- To do:
In the records, find each line where "website" occurs, and copy it.

Excerpted records: Begin

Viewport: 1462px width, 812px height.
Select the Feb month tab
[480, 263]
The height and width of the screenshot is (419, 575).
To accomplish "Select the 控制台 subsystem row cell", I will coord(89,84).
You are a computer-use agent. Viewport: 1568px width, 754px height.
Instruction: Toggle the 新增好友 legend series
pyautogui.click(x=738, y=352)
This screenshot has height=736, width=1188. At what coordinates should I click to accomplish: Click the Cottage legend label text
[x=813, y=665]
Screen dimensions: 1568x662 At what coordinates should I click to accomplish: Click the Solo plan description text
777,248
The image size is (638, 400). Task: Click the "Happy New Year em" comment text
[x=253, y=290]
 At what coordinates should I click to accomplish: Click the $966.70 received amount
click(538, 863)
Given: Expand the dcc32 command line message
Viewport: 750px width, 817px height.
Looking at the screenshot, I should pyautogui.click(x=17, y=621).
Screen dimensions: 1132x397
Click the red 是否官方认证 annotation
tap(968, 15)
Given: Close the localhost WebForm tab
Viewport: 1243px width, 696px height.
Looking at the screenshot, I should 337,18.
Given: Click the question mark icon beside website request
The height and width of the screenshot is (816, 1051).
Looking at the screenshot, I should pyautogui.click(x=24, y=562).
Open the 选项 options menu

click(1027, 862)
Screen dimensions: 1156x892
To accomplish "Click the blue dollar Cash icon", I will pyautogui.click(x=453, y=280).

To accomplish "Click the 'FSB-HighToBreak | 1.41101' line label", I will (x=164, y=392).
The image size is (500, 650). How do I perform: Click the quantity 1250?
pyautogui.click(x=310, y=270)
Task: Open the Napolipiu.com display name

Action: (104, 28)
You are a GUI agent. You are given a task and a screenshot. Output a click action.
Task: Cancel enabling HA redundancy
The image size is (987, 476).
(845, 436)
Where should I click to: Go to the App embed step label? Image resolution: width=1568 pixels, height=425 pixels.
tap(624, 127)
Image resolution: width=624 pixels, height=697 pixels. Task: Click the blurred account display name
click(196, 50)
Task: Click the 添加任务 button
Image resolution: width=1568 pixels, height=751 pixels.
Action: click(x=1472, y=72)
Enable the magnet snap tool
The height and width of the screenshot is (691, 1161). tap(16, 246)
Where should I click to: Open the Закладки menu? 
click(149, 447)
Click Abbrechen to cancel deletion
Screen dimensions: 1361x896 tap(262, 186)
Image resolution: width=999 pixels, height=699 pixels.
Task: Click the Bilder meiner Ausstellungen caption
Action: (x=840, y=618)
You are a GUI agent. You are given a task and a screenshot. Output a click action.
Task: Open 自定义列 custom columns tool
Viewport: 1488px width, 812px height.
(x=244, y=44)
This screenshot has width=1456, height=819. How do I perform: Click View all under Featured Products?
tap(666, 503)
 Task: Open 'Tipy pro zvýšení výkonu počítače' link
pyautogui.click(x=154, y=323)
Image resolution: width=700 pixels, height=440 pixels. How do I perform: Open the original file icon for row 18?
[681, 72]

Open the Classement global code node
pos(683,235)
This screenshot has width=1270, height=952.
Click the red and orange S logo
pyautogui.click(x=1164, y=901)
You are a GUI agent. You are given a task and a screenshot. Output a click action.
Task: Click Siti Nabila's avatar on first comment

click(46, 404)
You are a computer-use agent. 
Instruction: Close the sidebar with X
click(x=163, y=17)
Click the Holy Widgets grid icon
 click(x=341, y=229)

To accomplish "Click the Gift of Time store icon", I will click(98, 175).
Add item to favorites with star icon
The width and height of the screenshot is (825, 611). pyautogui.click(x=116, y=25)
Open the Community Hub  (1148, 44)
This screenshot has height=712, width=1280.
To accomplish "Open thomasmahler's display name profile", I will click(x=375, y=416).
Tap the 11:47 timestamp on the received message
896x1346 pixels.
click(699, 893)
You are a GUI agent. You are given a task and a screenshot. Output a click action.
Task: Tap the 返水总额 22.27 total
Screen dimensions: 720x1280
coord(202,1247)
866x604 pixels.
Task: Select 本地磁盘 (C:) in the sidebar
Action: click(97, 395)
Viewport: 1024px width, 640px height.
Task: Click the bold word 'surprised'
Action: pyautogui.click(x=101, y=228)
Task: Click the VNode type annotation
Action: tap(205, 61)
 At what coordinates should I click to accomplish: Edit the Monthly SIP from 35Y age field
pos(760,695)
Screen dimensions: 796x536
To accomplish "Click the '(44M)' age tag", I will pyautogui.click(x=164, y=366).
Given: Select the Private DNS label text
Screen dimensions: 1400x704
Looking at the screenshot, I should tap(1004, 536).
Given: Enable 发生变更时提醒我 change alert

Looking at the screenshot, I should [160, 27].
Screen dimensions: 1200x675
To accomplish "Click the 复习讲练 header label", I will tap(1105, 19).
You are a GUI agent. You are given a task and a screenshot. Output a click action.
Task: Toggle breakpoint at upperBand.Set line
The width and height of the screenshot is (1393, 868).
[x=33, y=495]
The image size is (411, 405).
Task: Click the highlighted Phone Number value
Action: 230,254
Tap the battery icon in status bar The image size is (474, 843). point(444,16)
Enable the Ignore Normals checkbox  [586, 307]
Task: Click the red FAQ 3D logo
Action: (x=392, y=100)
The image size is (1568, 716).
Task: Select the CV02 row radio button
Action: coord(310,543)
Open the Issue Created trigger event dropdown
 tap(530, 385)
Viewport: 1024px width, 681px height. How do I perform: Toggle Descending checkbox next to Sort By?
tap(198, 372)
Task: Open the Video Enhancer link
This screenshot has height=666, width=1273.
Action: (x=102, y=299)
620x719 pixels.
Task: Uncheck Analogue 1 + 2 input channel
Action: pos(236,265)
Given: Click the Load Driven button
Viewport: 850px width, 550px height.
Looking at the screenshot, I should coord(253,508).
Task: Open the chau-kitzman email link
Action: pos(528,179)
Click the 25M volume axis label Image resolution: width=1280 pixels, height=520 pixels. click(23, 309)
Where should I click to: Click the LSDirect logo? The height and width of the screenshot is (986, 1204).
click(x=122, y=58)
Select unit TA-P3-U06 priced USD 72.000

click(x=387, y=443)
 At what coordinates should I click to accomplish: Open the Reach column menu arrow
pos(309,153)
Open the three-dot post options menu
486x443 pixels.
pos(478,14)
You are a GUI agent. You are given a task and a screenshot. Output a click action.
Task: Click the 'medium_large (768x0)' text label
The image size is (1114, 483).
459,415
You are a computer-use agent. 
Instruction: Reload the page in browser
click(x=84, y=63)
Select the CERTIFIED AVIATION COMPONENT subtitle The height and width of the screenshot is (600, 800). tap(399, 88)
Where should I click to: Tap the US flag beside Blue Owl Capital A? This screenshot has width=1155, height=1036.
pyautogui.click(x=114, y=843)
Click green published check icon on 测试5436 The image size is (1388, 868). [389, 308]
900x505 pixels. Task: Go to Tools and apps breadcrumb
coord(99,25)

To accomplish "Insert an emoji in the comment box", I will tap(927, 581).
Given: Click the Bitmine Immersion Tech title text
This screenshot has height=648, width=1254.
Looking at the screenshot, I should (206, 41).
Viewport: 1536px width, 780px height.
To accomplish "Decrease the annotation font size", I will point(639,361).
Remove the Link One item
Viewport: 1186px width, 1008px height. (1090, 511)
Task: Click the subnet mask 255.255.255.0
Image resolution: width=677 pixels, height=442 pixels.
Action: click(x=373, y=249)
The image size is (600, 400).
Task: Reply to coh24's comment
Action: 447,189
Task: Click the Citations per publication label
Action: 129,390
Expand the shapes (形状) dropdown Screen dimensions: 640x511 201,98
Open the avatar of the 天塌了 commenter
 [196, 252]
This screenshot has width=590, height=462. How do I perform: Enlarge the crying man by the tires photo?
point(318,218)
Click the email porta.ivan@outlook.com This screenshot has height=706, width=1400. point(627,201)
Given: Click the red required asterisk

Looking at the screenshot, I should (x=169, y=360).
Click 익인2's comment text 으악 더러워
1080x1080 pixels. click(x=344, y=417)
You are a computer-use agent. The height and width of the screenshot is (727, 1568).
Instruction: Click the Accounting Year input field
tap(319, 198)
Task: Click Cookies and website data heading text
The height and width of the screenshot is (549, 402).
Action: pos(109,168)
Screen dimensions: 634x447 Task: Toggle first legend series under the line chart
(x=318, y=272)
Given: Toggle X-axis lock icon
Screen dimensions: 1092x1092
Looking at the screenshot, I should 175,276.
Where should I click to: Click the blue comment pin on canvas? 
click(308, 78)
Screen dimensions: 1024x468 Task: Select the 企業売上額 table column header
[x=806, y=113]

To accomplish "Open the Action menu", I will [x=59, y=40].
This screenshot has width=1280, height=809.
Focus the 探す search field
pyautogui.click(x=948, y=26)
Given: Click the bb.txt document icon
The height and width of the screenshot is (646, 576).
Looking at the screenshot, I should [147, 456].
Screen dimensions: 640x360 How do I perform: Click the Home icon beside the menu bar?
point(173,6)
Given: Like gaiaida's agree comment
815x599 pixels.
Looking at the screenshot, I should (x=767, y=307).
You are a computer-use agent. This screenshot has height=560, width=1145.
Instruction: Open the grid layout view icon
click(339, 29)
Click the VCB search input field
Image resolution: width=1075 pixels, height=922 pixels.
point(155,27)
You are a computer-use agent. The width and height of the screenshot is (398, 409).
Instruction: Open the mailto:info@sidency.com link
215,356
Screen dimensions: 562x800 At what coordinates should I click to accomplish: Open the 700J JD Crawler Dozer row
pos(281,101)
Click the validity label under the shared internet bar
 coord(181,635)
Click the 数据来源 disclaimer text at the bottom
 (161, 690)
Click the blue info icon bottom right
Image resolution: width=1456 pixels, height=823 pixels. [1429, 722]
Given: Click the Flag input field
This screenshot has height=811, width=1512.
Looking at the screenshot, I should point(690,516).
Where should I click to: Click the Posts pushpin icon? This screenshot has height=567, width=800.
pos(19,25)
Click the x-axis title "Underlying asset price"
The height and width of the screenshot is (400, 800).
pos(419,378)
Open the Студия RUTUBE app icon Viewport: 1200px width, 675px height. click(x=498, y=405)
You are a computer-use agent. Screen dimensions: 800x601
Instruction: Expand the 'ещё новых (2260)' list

Excerpted records: End

- Answer area:
Given: Click the question mark icon beside website request
Task: Click Cookies and website data heading text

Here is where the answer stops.